• _ACTIVITIES_
1 - In the text below about changing one's name, what name did NBA player Ron Artest legally take in September 2011?
2 - Resume the text below about why people change their names, picking up right after its last sentence.

• _EXTRACT_
Segment Open

Sometimes, parents just don’t get it right, and just because you’re born with it, doesn’t mean you have to stick with it. So, what’s in a name exactly? More than you would think, especially if you take the number of people who change their names in California every year as any indicator. A name is a descriptor that allows people to make assumptions or judgments about individuals. Names are often times first impressions, and the meaning of a name may indicate attributes and qualities about an individual’s personality.

There are many reasons why people choose to change their names. Some of the most common reasons include: disliking their current name, the desire for a less ethnic name, to make it easier on others, the name is too common, changing a child’s surname to the mother’s or father’s, transgender name changes (like Bruce Jenner to Caitlyn Jenner), a husband taking his wife’s name upon marriage, and even to make a political statement (think NBA player Ron Artest legally changing his name in September 2011 to Metta World Peace).

Segment Closed

• _EXTRACTED ENTRIES_

Segment Open

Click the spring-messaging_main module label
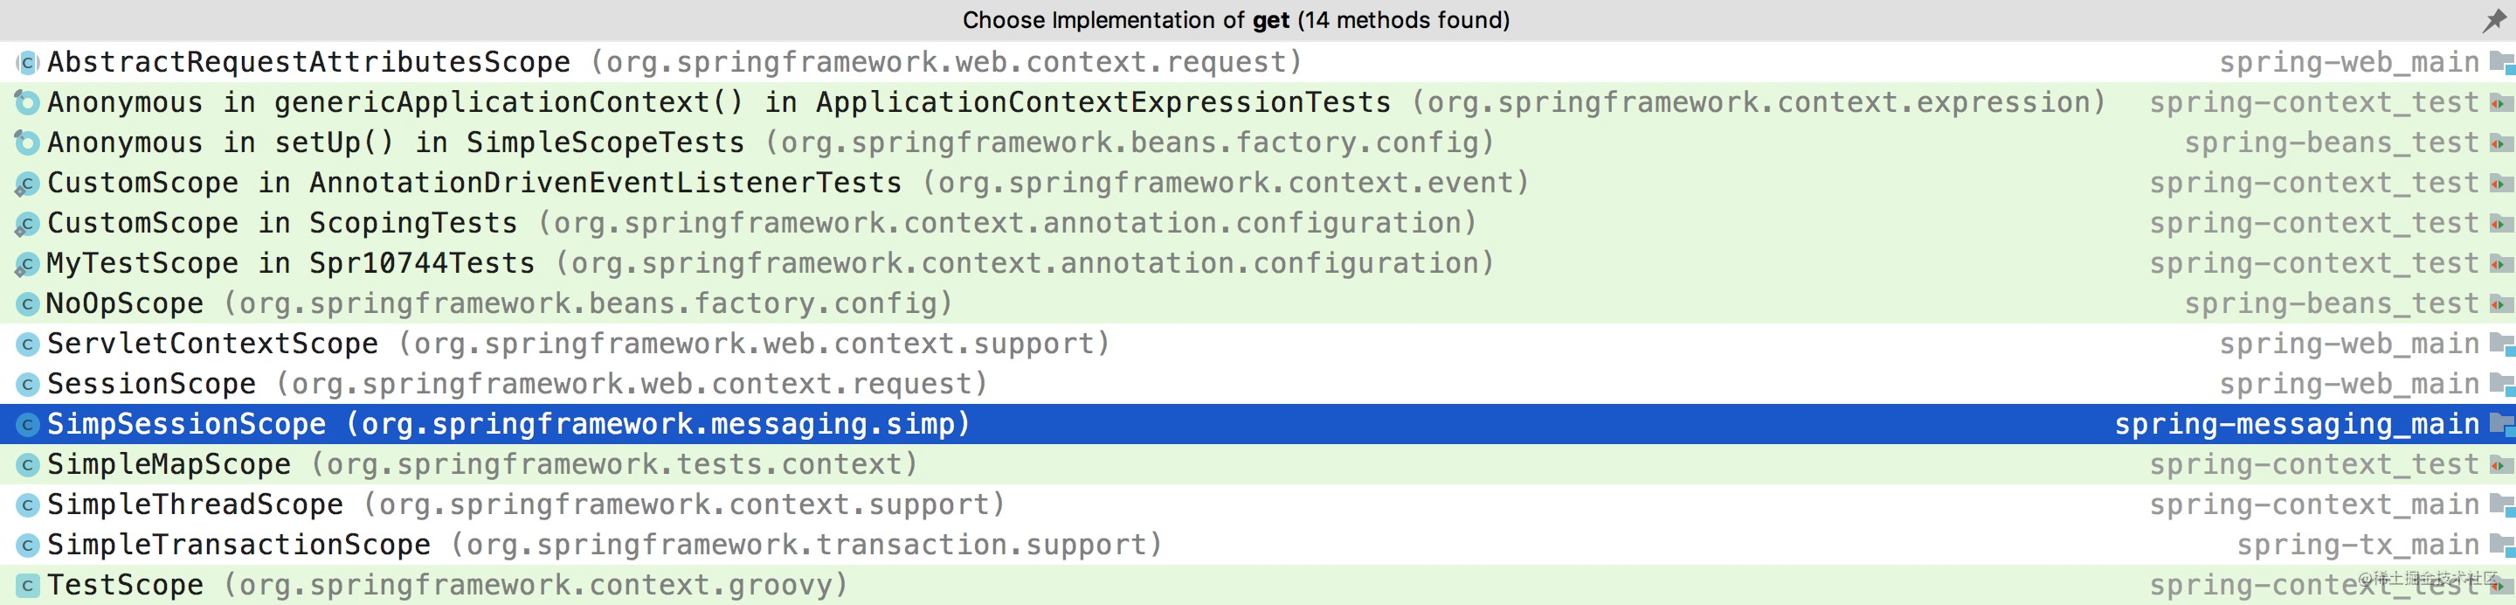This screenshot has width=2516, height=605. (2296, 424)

Segment Closed
Segment Open

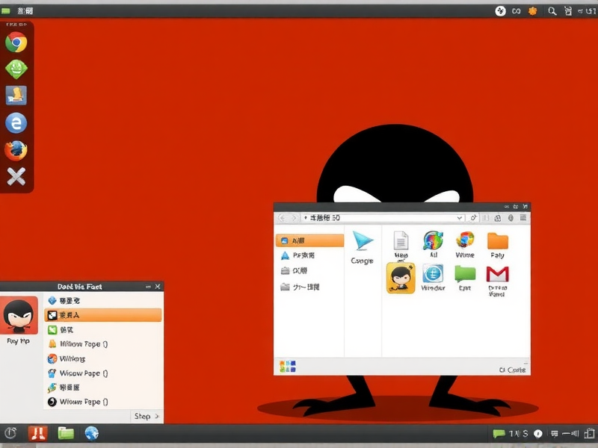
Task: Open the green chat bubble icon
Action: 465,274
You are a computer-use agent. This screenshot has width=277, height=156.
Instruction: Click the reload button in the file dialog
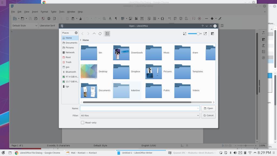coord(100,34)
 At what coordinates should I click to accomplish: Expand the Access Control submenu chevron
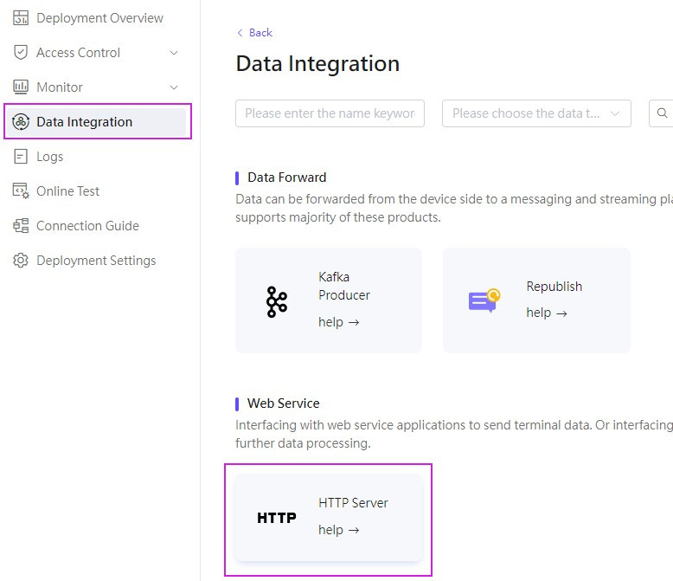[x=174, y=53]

Segment Closed

• _TASK-BY-TASK OUTPUTS_
1 - Metta World Peace

2 -
In fact, we once represented an elder client whose name was so common, that almost every year he would receive notice from California Department of Child Support Services naming him in a paternity action and insisting that he had fathered a new child in need of support. Because our client chose to keep his name, we had to explain to CDCSS almost yearly that our client, who was over 70 years old and could hardly walk, was not the person they were looking for.

Requesting a name change is a relatively simple process in California. Name changes used to be even easier – where all a person was required to do was pick a new name, begin using it, ask government agencies like the DMV to start using it, and after a few years, the new name would become a person’s official legal name. Unfortunately, due to identity theft, the process now usually requires a court appearance. The name change process varies slightly depending on whether the individual requesting the name change is at least 18 years old or a minor. You can essentially choose any name that you desire, except for: the name of a famous person if the chosen name was made with the intention to financially benefit or cause harm from it, a fictitious name that is protected by copyright, a racial slur, or a fighting word. After the name change decree is issued from the court, the new name can be legally changed on all documents.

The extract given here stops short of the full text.